Source records:

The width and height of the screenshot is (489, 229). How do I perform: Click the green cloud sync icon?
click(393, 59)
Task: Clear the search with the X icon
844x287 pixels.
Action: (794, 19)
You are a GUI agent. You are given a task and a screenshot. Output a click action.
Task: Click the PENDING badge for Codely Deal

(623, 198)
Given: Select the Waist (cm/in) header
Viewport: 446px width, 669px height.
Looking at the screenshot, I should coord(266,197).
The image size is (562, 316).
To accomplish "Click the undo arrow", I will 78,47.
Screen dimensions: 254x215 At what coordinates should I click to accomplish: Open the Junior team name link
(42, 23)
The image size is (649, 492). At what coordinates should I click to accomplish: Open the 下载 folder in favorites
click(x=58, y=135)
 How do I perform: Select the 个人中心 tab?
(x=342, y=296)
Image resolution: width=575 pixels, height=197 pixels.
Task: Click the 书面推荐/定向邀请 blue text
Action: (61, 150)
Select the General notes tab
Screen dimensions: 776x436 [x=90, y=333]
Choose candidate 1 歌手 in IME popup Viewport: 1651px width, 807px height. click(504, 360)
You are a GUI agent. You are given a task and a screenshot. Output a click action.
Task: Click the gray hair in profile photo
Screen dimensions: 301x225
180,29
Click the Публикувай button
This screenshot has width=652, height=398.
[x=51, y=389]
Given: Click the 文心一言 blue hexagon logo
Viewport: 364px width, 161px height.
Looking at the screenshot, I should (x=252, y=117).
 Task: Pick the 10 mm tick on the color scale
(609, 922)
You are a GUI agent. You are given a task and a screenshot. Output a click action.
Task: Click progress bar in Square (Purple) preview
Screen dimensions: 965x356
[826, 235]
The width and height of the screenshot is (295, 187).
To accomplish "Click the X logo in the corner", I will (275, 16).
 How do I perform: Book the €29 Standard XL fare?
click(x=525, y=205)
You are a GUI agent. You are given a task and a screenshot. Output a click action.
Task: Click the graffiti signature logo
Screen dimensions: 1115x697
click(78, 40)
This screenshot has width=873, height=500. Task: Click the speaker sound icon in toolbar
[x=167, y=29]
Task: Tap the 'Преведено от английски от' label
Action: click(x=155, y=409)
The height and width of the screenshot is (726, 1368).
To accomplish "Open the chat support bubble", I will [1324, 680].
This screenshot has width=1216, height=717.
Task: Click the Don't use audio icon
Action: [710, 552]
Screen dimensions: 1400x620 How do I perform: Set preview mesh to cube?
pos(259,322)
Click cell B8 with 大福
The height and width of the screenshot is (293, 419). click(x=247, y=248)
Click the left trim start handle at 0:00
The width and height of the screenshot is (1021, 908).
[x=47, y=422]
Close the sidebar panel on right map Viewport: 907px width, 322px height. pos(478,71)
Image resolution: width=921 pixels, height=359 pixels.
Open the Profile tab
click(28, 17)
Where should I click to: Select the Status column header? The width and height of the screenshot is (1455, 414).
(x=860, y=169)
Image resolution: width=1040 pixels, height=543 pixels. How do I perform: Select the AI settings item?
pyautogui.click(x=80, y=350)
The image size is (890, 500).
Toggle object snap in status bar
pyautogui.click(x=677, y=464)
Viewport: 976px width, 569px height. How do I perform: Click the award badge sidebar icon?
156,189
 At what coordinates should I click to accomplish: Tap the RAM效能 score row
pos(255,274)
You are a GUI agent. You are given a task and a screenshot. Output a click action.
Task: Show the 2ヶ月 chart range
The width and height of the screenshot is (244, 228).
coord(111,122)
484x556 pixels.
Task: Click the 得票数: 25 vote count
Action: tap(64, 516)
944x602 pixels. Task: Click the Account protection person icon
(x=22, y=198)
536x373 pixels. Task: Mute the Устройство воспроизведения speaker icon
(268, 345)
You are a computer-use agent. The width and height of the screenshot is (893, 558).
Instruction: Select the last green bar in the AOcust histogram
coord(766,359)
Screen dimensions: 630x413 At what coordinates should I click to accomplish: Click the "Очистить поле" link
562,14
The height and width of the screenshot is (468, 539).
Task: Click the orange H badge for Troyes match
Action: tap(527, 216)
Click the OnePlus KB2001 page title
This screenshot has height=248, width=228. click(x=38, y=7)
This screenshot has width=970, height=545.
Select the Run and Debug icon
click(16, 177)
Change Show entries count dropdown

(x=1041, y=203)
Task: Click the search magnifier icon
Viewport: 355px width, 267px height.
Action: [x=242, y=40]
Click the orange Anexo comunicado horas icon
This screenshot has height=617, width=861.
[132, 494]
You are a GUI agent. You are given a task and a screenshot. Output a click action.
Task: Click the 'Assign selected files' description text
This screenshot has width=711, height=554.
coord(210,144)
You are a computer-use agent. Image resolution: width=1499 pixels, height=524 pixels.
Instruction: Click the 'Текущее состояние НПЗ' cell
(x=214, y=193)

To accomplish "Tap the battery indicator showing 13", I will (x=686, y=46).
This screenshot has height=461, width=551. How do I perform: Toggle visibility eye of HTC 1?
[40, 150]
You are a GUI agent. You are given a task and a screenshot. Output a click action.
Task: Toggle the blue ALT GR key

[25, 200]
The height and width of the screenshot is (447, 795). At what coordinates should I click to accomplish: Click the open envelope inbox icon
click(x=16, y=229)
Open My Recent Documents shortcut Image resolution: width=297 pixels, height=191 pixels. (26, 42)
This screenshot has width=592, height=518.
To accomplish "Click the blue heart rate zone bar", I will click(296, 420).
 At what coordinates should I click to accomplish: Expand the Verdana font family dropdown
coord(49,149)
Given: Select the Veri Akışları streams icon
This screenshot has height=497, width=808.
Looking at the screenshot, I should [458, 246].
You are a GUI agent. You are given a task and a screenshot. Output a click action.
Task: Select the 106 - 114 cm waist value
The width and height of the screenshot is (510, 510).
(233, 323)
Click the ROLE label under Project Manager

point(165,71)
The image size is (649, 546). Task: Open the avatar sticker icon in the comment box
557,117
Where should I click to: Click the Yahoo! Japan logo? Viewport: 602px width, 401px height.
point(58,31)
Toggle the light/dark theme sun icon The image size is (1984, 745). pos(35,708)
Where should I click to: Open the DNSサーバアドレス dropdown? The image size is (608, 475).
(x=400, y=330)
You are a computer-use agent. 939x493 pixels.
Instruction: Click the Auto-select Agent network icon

Task to carry out: Bring together each line above where the string "computer" turns up.

Result:
You are a computer-use agent. The width and height of the screenshot is (893, 558).
You are a computer-use agent. Image resolution: width=1499 pixels, height=524 pixels.
You are a computer-use agent. 939x493 pixels.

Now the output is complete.